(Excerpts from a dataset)
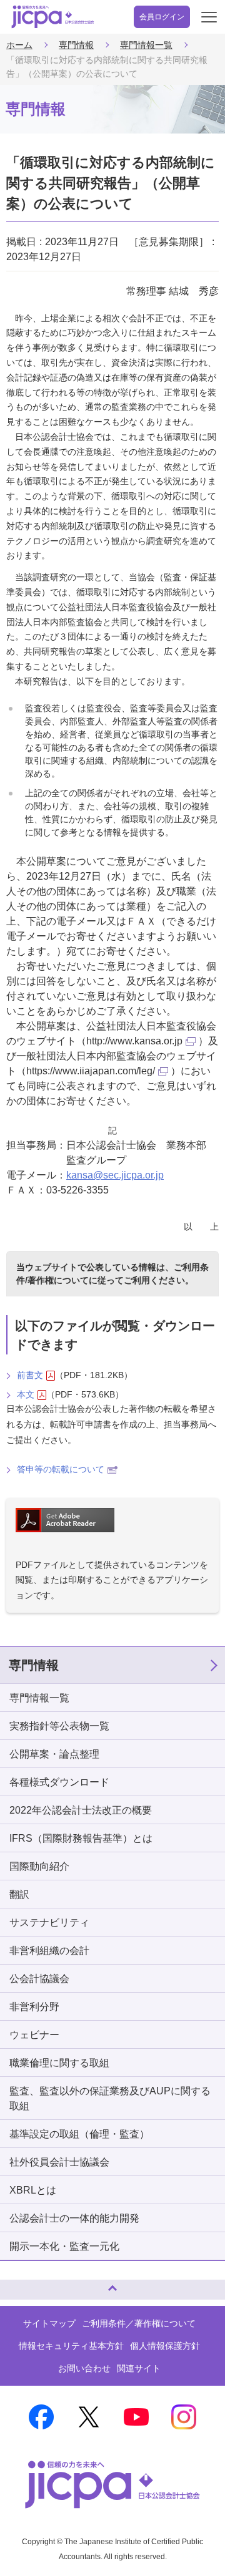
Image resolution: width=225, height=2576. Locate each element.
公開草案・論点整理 (54, 1754)
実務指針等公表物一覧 (59, 1726)
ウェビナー (34, 2034)
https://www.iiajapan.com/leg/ (90, 1071)
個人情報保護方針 (165, 2346)
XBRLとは (32, 2190)
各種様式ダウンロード (59, 1782)
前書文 (30, 1375)
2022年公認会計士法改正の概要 (80, 1810)
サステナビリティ (49, 1922)
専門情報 (76, 45)
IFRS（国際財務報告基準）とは (80, 1838)
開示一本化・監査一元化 (64, 2246)
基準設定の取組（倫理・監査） (79, 2134)
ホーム (19, 45)
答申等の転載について (60, 1469)
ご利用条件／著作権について (139, 2323)
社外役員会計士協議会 (59, 2162)
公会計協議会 (39, 1978)
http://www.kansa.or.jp (134, 1041)
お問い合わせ (84, 2368)
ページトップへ (22, 2284)
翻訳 (19, 1894)
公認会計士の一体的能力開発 (74, 2218)
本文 (25, 1394)
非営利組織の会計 (49, 1950)
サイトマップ (49, 2323)
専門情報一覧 (146, 45)
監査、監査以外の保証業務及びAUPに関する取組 (110, 2098)
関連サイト (139, 2368)
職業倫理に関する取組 (59, 2063)
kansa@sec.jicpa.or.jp (115, 1175)
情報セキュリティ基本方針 (71, 2346)
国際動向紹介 (39, 1866)
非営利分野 (34, 2006)
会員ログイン (161, 16)
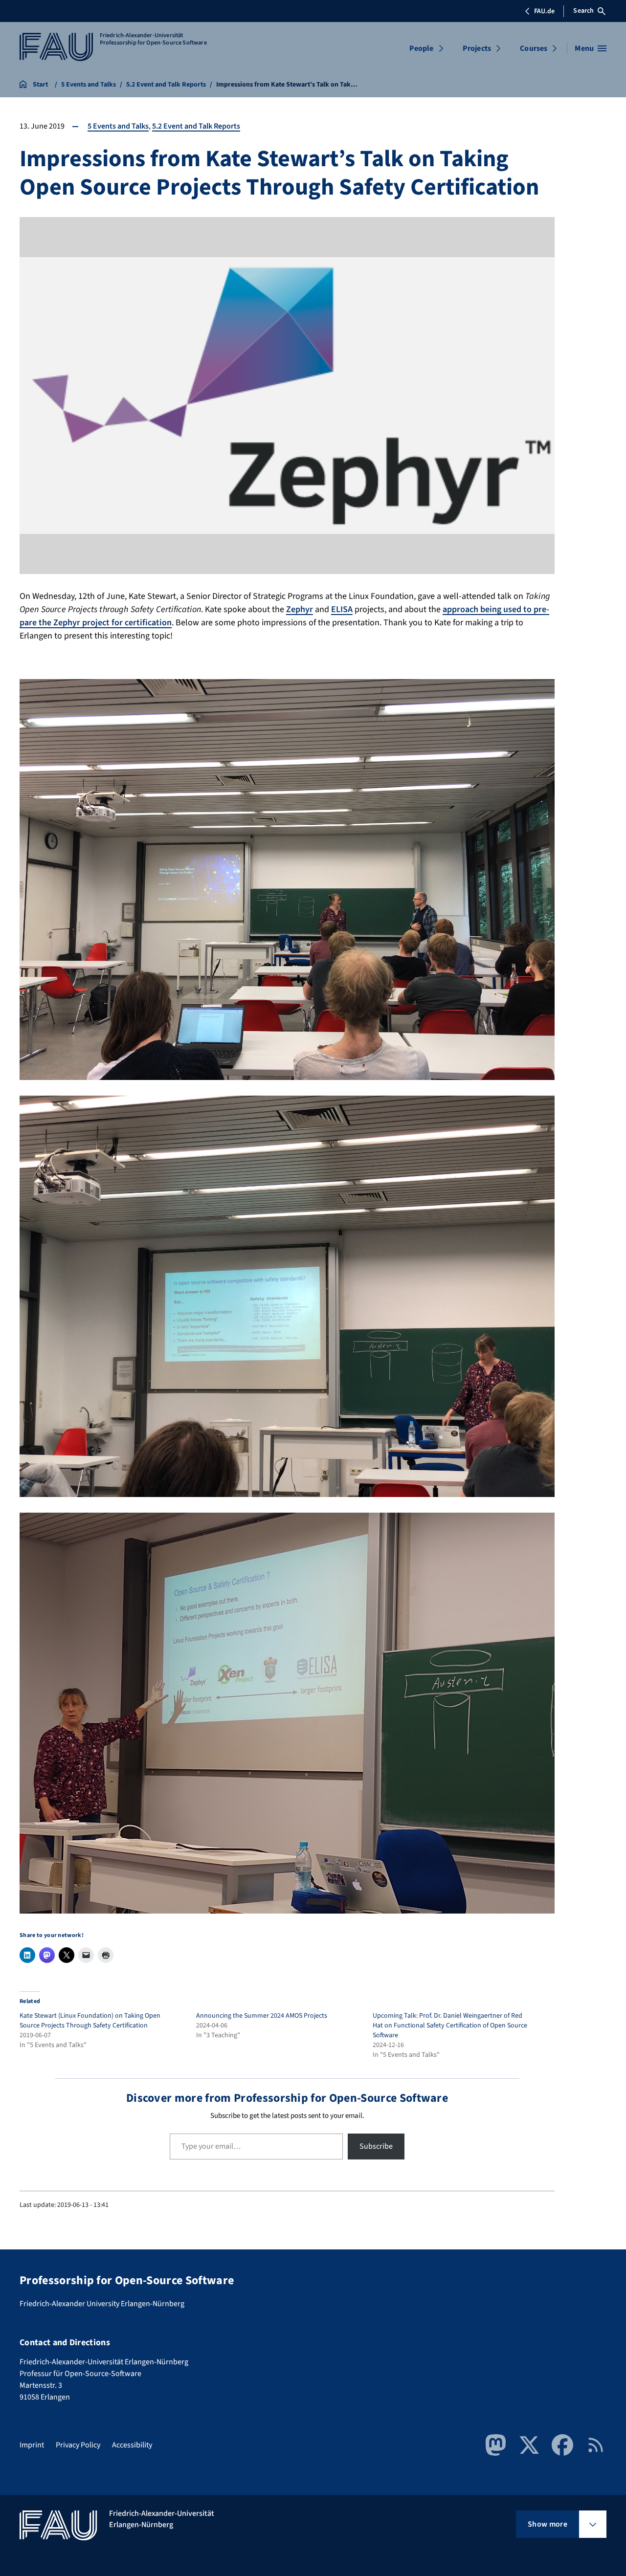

**What is required:** The entries above need to be output again in full, exactly, and without pictures.

**Exercise response:**
Image resolution: width=225, height=2576. Locate each element.
公開草案・論点整理 (54, 1754)
実務指針等公表物一覧 (59, 1726)
ウェビナー (34, 2034)
https://www.iiajapan.com/leg/ (90, 1071)
個人情報保護方針 (165, 2346)
XBRLとは (32, 2190)
各種様式ダウンロード (59, 1782)
前書文 (30, 1375)
2022年公認会計士法改正の概要 (80, 1810)
サステナビリティ (49, 1922)
専門情報 (76, 45)
IFRS（国際財務報告基準）とは (80, 1838)
開示一本化・監査一元化 (64, 2246)
基準設定の取組（倫理・監査） (79, 2134)
ホーム (19, 45)
答申等の転載について (60, 1469)
ご利用条件／著作権について (139, 2323)
社外役員会計士協議会 (59, 2162)
公会計協議会 (39, 1978)
http://www.kansa.or.jp (134, 1041)
お問い合わせ (84, 2368)
ページトップへ (22, 2284)
翻訳 (19, 1894)
公認会計士の一体的能力開発 (74, 2218)
本文 (25, 1394)
非営利組織の会計 (49, 1950)
サイトマップ (49, 2323)
専門情報一覧 (146, 45)
監査、監査以外の保証業務及びAUPに関する取組 (110, 2098)
関連サイト (139, 2368)
職業倫理に関する取組 (59, 2063)
kansa@sec.jicpa.or.jp (115, 1175)
情報セキュリティ基本方針 (71, 2346)
国際動向紹介 (39, 1866)
非営利分野 (34, 2006)
会員ログイン (161, 16)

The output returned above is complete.